Two months after the double mosque attacks in Christchurch, New Zealand, that country’s prime minister told CNN that she does not understand why the United States can’t arbitrarily change its gun laws like her country and nearby Australia did in reaction to mass shootings.
Maybe PM Jacinda Ardern needs a crash course on the U.S. Constitution’s Second Amendment. Unlike New Zealand and Australia, in this country, it’s an enumerated right to keep and bear arms that has been upheld as a fundamental, individual right by two Supreme Court rulings in the last 11 years. Gun ownership is a regulated privilege in those Southern Hemisphere nations.
Ardern noted that her country has a strong hunting culture, according to Time, yet she claimed that most of her countrymen agreed with the gun control restrictions put in place following the mid-March attack on mosques that left 51 people dead. The alleged gunman has been described as a “white supremacist.”
Early last month, the New Zealand Parliament banned so-called “assault weapons.”
Ardern told CNN, there is a “practical purpose and use for guns,” but “that does not mean you need access to military-style semiautomatic weapons and assault rifles. You do not. And New Zealanders by and large absolutely agreed with that position.”
U.S. gun rights activists might disagree with that assessment, since the semi-auto modern sporting rifle is the most popular long gun in the country, with an estimated 15 million in private ownership. They are used for all sorts of purposes including varmint hunting and predator control, competition, home protection and recreational shooting.
Ardern became something of a media celebrity when she pushed for quick action on guns in the aftermath of the mosque attacks. Like gun prohibition advocates in the U.S., she pushed regulations that affected law-abiding gun owners, not the perpetrator of the attack.
Completely overlooked in this latest coverage of the gun control issue is what the accused New Zealand gunman wrote in his manifesto. Brenton Harrison Tarrant, according to the New York Times, wrote, “I chose firearms for the affect it would have on social discourse, the extra media coverage they would provide and the affect it could have on the politics of the United States and thereby the political situation of the world.” He also wrote that he wanted to “create conflict between the two ideologies within the United States on the ownership of firearms in order to further the social, cultural, political and racial divide.”

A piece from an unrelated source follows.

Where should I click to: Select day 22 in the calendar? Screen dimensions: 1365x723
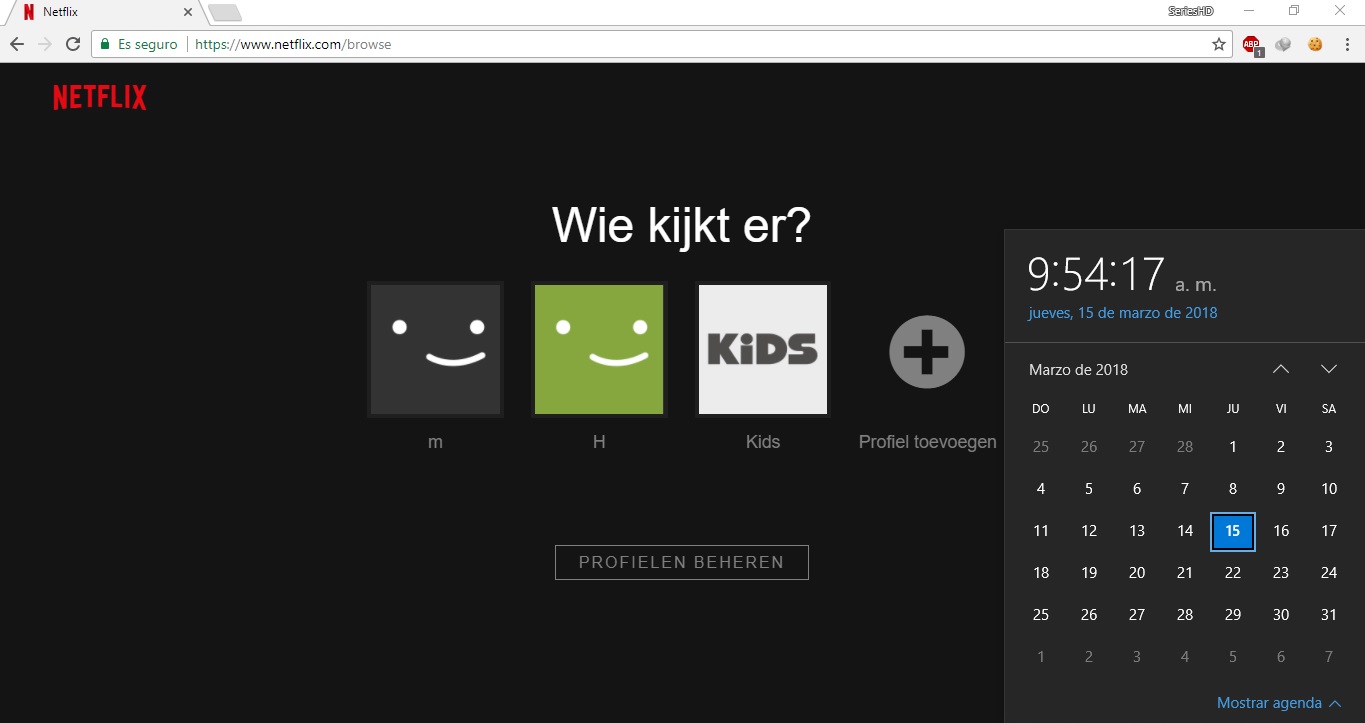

That seems to have been lost in all of the recent reporting, but it is not lost on American gun owners.
And now, with the National Rifle Association in turmoil over finances and alleged spending troubles involving CEO Wayne LaPierre while the organization is being investigated by the New York State attorney general, those U.S. gun owners are expressing concerns on social media about the potential of anti-gunners to take control of Capitol Hill in 2020.